Raw records.

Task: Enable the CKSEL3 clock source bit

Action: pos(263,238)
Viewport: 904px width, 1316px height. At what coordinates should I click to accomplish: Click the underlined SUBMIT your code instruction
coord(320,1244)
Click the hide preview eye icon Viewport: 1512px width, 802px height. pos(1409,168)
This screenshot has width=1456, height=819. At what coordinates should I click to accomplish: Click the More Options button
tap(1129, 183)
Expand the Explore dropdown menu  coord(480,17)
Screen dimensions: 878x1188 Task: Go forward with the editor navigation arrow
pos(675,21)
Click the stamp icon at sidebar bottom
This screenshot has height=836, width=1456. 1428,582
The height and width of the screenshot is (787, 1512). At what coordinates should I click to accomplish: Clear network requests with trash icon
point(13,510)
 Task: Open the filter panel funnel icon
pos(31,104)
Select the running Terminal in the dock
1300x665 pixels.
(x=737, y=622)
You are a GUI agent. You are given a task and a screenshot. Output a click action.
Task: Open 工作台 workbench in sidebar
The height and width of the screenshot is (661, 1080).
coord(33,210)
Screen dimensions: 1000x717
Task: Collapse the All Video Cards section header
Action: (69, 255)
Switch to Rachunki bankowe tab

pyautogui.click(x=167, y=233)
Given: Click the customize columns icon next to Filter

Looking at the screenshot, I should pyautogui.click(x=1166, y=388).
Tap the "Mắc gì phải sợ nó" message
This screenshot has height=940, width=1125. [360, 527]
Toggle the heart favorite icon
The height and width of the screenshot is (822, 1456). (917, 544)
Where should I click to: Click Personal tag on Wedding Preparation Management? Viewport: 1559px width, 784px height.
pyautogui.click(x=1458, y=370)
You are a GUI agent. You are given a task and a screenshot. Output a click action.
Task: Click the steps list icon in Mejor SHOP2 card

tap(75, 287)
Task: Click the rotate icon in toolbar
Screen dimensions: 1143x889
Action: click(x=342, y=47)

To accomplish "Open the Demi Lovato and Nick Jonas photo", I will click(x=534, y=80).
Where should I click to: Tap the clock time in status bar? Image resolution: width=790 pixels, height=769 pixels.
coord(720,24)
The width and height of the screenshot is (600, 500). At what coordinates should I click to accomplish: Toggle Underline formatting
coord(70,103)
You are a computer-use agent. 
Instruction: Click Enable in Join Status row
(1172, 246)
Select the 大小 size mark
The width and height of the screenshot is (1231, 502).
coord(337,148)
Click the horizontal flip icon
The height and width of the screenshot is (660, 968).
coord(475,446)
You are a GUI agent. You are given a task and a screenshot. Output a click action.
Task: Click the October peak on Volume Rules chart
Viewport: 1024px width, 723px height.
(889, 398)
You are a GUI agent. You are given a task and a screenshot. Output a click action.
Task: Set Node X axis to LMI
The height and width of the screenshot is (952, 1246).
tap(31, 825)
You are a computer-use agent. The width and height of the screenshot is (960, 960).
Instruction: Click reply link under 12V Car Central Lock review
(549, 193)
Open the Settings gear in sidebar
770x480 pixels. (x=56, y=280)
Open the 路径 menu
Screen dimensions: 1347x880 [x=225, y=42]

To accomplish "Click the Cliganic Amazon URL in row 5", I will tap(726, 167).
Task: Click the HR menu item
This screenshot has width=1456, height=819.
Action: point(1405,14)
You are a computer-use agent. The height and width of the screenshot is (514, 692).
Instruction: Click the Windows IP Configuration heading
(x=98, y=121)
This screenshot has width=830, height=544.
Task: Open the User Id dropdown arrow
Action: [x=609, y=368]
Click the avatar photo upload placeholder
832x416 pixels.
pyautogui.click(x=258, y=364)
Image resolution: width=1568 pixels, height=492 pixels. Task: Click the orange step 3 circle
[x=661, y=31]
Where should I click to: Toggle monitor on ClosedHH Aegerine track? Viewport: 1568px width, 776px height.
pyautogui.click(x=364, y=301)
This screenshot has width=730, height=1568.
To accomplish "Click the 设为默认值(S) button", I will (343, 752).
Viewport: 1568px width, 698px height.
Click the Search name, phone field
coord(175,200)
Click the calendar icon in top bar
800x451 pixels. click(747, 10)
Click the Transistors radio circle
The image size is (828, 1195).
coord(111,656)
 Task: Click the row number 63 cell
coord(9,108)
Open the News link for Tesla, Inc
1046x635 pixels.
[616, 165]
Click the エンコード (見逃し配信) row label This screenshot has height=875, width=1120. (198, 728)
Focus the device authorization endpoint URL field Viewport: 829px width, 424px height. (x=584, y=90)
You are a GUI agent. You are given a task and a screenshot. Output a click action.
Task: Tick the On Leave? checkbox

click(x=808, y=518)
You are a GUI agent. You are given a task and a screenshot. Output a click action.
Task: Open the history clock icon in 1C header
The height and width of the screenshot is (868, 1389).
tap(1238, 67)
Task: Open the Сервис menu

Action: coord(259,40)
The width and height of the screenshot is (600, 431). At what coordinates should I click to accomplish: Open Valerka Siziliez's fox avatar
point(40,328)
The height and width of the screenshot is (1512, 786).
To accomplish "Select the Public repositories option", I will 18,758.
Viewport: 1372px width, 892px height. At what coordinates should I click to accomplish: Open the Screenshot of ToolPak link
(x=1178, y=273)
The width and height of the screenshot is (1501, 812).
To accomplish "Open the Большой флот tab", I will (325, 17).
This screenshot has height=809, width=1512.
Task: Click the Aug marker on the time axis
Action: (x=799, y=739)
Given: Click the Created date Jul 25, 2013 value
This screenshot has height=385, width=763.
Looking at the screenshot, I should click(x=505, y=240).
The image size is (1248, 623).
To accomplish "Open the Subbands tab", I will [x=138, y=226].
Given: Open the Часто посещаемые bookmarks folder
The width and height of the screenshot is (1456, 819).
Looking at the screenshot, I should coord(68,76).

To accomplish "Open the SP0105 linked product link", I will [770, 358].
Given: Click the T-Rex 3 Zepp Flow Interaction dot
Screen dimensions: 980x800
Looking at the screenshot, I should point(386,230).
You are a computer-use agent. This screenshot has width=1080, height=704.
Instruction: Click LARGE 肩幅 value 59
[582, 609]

Your objective. Can you update the raw records above by replacing "You are a GUI agent" with "You are a GUI assistant" in every one of them, leaving everything else unchanged?

Response for this exercise.
Task: Enable the CKSEL3 clock source bit

Action: pos(263,238)
Viewport: 904px width, 1316px height. At what coordinates should I click to accomplish: Click the underlined SUBMIT your code instruction
coord(320,1244)
Click the hide preview eye icon Viewport: 1512px width, 802px height. pos(1409,168)
This screenshot has width=1456, height=819. At what coordinates should I click to accomplish: Click the More Options button
tap(1129, 183)
Expand the Explore dropdown menu  coord(480,17)
Screen dimensions: 878x1188 Task: Go forward with the editor navigation arrow
pos(675,21)
Click the stamp icon at sidebar bottom
This screenshot has height=836, width=1456. 1428,582
The height and width of the screenshot is (787, 1512). At what coordinates should I click to accomplish: Clear network requests with trash icon
point(13,510)
 Task: Open the filter panel funnel icon
pos(31,104)
Select the running Terminal in the dock
1300x665 pixels.
(x=737, y=622)
You are a GUI assistant. You are given a task and a screenshot. Output a click action.
Task: Open 工作台 workbench in sidebar
The height and width of the screenshot is (661, 1080).
coord(33,210)
Screen dimensions: 1000x717
Task: Collapse the All Video Cards section header
Action: (69, 255)
Switch to Rachunki bankowe tab

pyautogui.click(x=167, y=233)
Given: Click the customize columns icon next to Filter

Looking at the screenshot, I should pyautogui.click(x=1166, y=388).
Tap the "Mắc gì phải sợ nó" message
This screenshot has height=940, width=1125. [360, 527]
Toggle the heart favorite icon
The height and width of the screenshot is (822, 1456). (917, 544)
Where should I click to: Click Personal tag on Wedding Preparation Management? Viewport: 1559px width, 784px height.
pyautogui.click(x=1458, y=370)
You are a GUI assistant. You are given a task and a screenshot. Output a click action.
Task: Click the steps list icon in Mejor SHOP2 card

tap(75, 287)
Task: Click the rotate icon in toolbar
Screen dimensions: 1143x889
Action: click(x=342, y=47)

To accomplish "Open the Demi Lovato and Nick Jonas photo", I will click(x=534, y=80).
Where should I click to: Tap the clock time in status bar? Image resolution: width=790 pixels, height=769 pixels.
coord(720,24)
The width and height of the screenshot is (600, 500). At what coordinates should I click to accomplish: Toggle Underline formatting
coord(70,103)
You are a computer-use agent. 
Instruction: Click Enable in Join Status row
(1172, 246)
Select the 大小 size mark
The width and height of the screenshot is (1231, 502).
coord(337,148)
Click the horizontal flip icon
The height and width of the screenshot is (660, 968).
coord(475,446)
You are a GUI assistant. You are given a task and a screenshot. Output a click action.
Task: Click the October peak on Volume Rules chart
Viewport: 1024px width, 723px height.
(889, 398)
You are a GUI assistant. You are given a task and a screenshot. Output a click action.
Task: Set Node X axis to LMI
The height and width of the screenshot is (952, 1246).
tap(31, 825)
You are a computer-use agent. The width and height of the screenshot is (960, 960).
Instruction: Click reply link under 12V Car Central Lock review
(549, 193)
Open the Settings gear in sidebar
770x480 pixels. (x=56, y=280)
Open the 路径 menu
Screen dimensions: 1347x880 [x=225, y=42]

To accomplish "Click the Cliganic Amazon URL in row 5", I will tap(726, 167).
Task: Click the HR menu item
This screenshot has width=1456, height=819.
Action: point(1405,14)
You are a computer-use agent. The height and width of the screenshot is (514, 692).
Instruction: Click the Windows IP Configuration heading
(x=98, y=121)
This screenshot has width=830, height=544.
Task: Open the User Id dropdown arrow
Action: [x=609, y=368]
Click the avatar photo upload placeholder
832x416 pixels.
pyautogui.click(x=258, y=364)
Image resolution: width=1568 pixels, height=492 pixels. Task: Click the orange step 3 circle
[x=661, y=31]
Where should I click to: Toggle monitor on ClosedHH Aegerine track? Viewport: 1568px width, 776px height.
pyautogui.click(x=364, y=301)
This screenshot has width=730, height=1568.
To accomplish "Click the 设为默认值(S) button", I will (343, 752).
Viewport: 1568px width, 698px height.
Click the Search name, phone field
coord(175,200)
Click the calendar icon in top bar
800x451 pixels. click(747, 10)
Click the Transistors radio circle
The image size is (828, 1195).
coord(111,656)
 Task: Click the row number 63 cell
coord(9,108)
Open the News link for Tesla, Inc
1046x635 pixels.
[616, 165]
Click the エンコード (見逃し配信) row label This screenshot has height=875, width=1120. (198, 728)
Focus the device authorization endpoint URL field Viewport: 829px width, 424px height. (x=584, y=90)
You are a GUI assistant. You are given a task and a screenshot. Output a click action.
Task: Tick the On Leave? checkbox

click(x=808, y=518)
You are a GUI assistant. You are given a task and a screenshot. Output a click action.
Task: Open the history clock icon in 1C header
The height and width of the screenshot is (868, 1389).
tap(1238, 67)
Task: Open the Сервис menu

Action: coord(259,40)
The width and height of the screenshot is (600, 431). At what coordinates should I click to accomplish: Open Valerka Siziliez's fox avatar
point(40,328)
The height and width of the screenshot is (1512, 786).
To accomplish "Select the Public repositories option", I will 18,758.
Viewport: 1372px width, 892px height. At what coordinates should I click to accomplish: Open the Screenshot of ToolPak link
(x=1178, y=273)
The width and height of the screenshot is (1501, 812).
To accomplish "Open the Большой флот tab", I will (325, 17).
This screenshot has height=809, width=1512.
Task: Click the Aug marker on the time axis
Action: (x=799, y=739)
Given: Click the Created date Jul 25, 2013 value
This screenshot has height=385, width=763.
Looking at the screenshot, I should click(x=505, y=240).
The image size is (1248, 623).
To accomplish "Open the Subbands tab", I will [x=138, y=226].
Given: Open the Часто посещаемые bookmarks folder
The width and height of the screenshot is (1456, 819).
Looking at the screenshot, I should coord(68,76).

To accomplish "Open the SP0105 linked product link", I will [770, 358].
Given: Click the T-Rex 3 Zepp Flow Interaction dot
Screen dimensions: 980x800
Looking at the screenshot, I should point(386,230).
You are a computer-use agent. This screenshot has width=1080, height=704.
Instruction: Click LARGE 肩幅 value 59
[582, 609]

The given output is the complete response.